--- Start Information supplied ---

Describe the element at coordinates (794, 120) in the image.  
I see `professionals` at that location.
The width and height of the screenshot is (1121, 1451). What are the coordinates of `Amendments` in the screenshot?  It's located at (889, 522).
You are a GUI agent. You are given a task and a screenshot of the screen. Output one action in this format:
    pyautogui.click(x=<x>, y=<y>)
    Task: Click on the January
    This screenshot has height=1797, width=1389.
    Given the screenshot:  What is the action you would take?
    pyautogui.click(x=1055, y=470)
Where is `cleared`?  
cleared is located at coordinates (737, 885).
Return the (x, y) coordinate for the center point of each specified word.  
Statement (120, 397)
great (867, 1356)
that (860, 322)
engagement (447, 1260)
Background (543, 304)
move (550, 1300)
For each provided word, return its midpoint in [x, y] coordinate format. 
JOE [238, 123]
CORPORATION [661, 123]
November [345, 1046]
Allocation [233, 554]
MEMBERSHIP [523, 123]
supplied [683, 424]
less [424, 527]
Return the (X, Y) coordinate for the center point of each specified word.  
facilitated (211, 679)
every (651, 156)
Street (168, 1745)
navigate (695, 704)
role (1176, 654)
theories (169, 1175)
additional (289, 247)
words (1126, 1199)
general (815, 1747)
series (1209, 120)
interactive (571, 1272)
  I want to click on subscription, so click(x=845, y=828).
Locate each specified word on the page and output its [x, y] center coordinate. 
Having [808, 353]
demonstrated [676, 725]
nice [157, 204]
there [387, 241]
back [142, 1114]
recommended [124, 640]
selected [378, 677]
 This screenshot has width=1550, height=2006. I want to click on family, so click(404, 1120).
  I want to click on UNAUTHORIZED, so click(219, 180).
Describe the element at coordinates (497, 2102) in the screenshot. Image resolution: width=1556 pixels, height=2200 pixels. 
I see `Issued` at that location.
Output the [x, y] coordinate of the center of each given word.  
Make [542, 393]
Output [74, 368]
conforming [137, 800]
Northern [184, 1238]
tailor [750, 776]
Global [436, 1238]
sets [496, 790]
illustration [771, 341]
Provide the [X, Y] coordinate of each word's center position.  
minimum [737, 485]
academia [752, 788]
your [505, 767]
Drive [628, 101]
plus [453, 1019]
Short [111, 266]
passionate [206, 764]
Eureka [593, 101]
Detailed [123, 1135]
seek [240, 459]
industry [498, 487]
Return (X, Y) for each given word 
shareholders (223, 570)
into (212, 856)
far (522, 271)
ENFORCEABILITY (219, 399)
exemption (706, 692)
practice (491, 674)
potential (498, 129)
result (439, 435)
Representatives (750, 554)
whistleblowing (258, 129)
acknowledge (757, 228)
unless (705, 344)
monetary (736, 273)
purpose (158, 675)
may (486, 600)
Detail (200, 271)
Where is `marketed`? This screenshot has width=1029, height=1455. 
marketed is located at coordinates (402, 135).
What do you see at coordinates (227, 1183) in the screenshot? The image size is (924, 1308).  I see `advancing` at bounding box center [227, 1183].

--- End Information supplied ---

• Task requirements
Duplicate everything from the line containing "Representatives (750, 554)" down to the end of the records, keeping each line exactly as it appears.

• Response for this exercise
Representatives (750, 554)
whistleblowing (258, 129)
acknowledge (757, 228)
unless (705, 344)
monetary (736, 273)
purpose (158, 675)
may (486, 600)
Detail (200, 271)
Where is `marketed`? This screenshot has width=1029, height=1455. 
marketed is located at coordinates (402, 135).
What do you see at coordinates (227, 1183) in the screenshot? The image size is (924, 1308).  I see `advancing` at bounding box center [227, 1183].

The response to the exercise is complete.